_EXERCISE AIM_
Copy, exactly and without additions, every line in the records below from the one holding "runQueuedTasks (1109, 1135)" through the one holding "0913 696 393 (72, 1755)", both ends included.

_SOURCE DATA_
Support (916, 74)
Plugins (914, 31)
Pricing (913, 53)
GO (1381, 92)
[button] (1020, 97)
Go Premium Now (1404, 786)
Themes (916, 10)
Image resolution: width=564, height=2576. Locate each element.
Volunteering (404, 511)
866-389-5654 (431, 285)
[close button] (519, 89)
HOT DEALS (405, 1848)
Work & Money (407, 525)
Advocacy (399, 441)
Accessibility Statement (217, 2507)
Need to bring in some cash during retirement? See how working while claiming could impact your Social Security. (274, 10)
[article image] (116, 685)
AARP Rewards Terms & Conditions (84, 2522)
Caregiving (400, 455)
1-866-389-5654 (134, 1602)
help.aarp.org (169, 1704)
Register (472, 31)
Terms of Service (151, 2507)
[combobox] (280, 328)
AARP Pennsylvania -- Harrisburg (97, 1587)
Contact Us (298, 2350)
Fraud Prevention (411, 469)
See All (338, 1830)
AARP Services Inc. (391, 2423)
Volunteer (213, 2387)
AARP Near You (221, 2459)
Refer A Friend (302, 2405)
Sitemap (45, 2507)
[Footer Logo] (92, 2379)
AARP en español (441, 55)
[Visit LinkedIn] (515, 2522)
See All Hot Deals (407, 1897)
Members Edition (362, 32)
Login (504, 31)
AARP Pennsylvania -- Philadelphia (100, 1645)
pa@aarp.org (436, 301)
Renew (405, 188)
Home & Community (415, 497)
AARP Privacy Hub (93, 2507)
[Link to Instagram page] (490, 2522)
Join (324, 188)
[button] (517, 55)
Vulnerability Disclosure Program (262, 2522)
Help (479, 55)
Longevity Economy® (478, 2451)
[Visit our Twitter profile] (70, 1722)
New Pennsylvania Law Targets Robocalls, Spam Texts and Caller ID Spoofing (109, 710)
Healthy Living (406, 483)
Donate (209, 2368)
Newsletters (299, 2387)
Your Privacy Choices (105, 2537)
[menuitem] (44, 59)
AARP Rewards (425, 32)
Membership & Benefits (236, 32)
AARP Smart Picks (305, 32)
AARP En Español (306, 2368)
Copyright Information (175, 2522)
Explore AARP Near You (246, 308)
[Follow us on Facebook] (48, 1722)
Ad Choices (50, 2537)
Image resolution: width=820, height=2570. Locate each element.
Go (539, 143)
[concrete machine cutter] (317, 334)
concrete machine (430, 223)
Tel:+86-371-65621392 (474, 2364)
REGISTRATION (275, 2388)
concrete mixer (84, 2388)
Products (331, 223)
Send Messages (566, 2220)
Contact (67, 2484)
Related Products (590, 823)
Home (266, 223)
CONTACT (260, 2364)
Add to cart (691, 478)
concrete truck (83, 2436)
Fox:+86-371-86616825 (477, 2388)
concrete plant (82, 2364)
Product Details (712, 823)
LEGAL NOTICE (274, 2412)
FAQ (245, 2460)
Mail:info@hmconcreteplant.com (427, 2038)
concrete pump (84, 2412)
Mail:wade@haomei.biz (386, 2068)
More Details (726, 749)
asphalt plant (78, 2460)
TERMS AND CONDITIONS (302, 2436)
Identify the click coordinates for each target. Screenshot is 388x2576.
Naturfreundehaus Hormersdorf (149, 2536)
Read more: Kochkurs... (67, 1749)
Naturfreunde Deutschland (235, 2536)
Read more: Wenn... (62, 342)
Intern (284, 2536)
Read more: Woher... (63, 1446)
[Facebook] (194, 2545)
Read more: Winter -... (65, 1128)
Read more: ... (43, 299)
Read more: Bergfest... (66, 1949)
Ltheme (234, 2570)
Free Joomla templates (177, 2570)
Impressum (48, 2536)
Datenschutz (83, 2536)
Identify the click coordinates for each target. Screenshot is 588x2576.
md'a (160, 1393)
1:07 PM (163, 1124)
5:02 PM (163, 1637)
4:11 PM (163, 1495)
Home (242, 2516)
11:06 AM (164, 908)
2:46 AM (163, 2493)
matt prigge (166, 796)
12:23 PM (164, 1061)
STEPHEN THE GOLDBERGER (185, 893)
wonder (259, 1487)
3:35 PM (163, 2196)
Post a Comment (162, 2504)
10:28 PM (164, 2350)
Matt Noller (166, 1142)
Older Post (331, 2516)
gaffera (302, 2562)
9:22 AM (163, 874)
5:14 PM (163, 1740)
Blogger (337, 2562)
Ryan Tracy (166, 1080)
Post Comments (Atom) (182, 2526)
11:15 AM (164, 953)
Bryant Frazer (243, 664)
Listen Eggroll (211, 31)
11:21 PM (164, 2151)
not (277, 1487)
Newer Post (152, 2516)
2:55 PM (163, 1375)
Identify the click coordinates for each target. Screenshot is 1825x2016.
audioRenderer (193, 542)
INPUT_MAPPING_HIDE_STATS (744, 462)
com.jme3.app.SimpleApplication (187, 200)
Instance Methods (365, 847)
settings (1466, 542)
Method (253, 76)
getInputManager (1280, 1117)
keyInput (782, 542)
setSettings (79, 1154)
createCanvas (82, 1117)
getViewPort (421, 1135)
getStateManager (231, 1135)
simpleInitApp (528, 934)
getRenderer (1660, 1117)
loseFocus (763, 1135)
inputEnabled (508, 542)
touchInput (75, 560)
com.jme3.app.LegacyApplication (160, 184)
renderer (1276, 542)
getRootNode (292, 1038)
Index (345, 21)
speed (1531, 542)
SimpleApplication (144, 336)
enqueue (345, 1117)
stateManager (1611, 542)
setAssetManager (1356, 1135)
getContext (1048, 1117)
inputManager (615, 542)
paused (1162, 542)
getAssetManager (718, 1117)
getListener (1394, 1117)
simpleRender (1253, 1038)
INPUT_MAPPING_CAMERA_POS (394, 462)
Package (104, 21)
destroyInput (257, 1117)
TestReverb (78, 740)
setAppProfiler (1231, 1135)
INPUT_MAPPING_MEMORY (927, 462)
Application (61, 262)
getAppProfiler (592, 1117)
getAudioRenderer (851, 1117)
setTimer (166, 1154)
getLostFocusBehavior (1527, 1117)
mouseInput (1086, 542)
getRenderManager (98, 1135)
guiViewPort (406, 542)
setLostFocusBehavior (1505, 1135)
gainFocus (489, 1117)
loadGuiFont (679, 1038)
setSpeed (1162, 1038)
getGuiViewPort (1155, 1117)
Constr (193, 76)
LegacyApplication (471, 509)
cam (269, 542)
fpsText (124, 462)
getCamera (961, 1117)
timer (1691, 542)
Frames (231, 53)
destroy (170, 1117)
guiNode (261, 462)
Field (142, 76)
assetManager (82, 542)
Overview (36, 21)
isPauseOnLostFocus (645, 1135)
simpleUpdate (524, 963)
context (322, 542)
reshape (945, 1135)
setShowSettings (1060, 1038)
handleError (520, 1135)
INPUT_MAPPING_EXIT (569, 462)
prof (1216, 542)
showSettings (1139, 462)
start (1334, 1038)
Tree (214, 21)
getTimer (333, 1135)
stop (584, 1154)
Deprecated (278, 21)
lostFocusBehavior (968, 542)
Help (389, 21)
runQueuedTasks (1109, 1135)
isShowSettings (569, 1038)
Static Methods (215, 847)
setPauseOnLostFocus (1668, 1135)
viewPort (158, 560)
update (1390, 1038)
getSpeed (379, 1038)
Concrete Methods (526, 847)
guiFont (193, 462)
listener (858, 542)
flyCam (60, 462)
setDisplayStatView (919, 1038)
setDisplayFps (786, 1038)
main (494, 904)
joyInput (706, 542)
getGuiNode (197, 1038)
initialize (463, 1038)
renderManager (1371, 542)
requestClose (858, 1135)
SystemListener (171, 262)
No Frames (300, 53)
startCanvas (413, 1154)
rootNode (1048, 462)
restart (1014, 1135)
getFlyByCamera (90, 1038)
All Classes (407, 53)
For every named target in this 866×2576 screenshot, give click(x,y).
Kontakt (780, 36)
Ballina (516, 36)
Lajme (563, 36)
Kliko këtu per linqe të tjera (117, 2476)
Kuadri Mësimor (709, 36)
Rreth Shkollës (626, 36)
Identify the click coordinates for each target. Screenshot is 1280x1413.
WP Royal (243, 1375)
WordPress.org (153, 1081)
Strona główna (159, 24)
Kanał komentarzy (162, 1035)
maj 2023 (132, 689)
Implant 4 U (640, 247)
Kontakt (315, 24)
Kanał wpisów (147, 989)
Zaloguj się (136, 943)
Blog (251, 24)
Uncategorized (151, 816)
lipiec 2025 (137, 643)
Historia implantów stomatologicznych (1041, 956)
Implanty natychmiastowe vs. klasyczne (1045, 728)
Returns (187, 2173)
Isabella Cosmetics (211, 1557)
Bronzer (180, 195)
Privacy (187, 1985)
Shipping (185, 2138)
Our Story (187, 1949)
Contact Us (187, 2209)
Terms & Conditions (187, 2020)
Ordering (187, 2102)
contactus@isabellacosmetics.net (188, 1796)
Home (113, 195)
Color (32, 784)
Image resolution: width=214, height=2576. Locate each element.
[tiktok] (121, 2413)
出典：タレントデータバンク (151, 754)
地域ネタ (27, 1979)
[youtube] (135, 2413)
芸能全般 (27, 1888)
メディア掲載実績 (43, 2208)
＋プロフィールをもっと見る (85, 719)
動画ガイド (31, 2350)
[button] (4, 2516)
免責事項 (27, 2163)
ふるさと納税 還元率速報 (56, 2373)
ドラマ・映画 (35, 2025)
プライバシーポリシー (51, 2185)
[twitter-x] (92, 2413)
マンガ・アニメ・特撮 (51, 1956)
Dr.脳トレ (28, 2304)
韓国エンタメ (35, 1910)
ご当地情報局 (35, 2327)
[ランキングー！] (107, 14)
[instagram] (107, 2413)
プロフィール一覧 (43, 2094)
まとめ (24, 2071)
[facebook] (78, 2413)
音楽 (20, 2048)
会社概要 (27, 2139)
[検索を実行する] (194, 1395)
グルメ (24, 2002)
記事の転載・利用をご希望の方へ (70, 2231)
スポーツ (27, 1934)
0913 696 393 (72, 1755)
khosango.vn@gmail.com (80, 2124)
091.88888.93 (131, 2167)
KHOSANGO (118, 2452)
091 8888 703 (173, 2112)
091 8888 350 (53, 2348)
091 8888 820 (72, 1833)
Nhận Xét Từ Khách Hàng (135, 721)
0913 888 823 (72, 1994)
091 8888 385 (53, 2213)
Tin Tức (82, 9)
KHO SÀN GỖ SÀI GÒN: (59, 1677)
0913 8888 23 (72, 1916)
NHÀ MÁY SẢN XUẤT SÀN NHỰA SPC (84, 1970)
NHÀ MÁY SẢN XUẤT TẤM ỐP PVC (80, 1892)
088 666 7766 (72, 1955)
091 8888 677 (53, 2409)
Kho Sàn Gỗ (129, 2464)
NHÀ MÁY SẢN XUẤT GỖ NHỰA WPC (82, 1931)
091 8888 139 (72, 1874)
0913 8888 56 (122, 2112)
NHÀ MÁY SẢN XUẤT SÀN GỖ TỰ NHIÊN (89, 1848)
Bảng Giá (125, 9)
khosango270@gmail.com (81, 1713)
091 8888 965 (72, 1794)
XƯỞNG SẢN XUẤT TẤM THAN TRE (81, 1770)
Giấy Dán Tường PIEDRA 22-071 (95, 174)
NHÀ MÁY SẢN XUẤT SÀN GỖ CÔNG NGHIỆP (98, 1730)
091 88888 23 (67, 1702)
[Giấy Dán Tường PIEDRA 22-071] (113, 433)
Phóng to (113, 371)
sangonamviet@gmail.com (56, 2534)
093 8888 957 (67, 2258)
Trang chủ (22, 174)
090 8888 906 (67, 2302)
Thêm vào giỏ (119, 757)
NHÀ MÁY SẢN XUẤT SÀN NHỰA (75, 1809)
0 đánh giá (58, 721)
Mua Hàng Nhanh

_RESULT OF THIS EXERCISE_
runQueuedTasks (1109, 1135)
isShowSettings (569, 1038)
Static Methods (215, 847)
setPauseOnLostFocus (1668, 1135)
viewPort (158, 560)
update (1390, 1038)
getSpeed (379, 1038)
Concrete Methods (526, 847)
guiFont (193, 462)
listener (858, 542)
flyCam (60, 462)
setDisplayStatView (919, 1038)
setDisplayFps (786, 1038)
main (494, 904)
joyInput (706, 542)
getGuiNode (197, 1038)
initialize (463, 1038)
renderManager (1371, 542)
requestClose (858, 1135)
SystemListener (171, 262)
No Frames (300, 53)
startCanvas (413, 1154)
rootNode (1048, 462)
restart (1014, 1135)
getFlyByCamera (90, 1038)
All Classes (407, 53)
For every named target in this 866×2576 screenshot, give click(x,y).
Kontakt (780, 36)
Ballina (516, 36)
Lajme (563, 36)
Kliko këtu per linqe të tjera (117, 2476)
Kuadri Mësimor (709, 36)
Rreth Shkollës (626, 36)
Identify the click coordinates for each target. Screenshot is 1280x1413.
WP Royal (243, 1375)
WordPress.org (153, 1081)
Strona główna (159, 24)
Kanał komentarzy (162, 1035)
maj 2023 (132, 689)
Implant 4 U (640, 247)
Kontakt (315, 24)
Kanał wpisów (147, 989)
Zaloguj się (136, 943)
Blog (251, 24)
Uncategorized (151, 816)
lipiec 2025 (137, 643)
Historia implantów stomatologicznych (1041, 956)
Implanty natychmiastowe vs. klasyczne (1045, 728)
Returns (187, 2173)
Isabella Cosmetics (211, 1557)
Bronzer (180, 195)
Privacy (187, 1985)
Shipping (185, 2138)
Our Story (187, 1949)
Contact Us (187, 2209)
Terms & Conditions (187, 2020)
Ordering (187, 2102)
contactus@isabellacosmetics.net (188, 1796)
Home (113, 195)
Color (32, 784)
Image resolution: width=214, height=2576. Locate each element.
[tiktok] (121, 2413)
出典：タレントデータバンク (151, 754)
地域ネタ (27, 1979)
[youtube] (135, 2413)
芸能全般 (27, 1888)
メディア掲載実績 (43, 2208)
＋プロフィールをもっと見る (85, 719)
動画ガイド (31, 2350)
[button] (4, 2516)
免責事項 (27, 2163)
ふるさと納税 還元率速報 (56, 2373)
ドラマ・映画 (35, 2025)
プライバシーポリシー (51, 2185)
[twitter-x] (92, 2413)
マンガ・アニメ・特撮 (51, 1956)
Dr.脳トレ (28, 2304)
韓国エンタメ (35, 1910)
ご当地情報局 (35, 2327)
[ランキングー！] (107, 14)
[instagram] (107, 2413)
プロフィール一覧 (43, 2094)
まとめ (24, 2071)
[facebook] (78, 2413)
音楽 (20, 2048)
会社概要 (27, 2139)
[検索を実行する] (194, 1395)
グルメ (24, 2002)
記事の転載・利用をご希望の方へ (70, 2231)
スポーツ (27, 1934)
0913 696 393 (72, 1755)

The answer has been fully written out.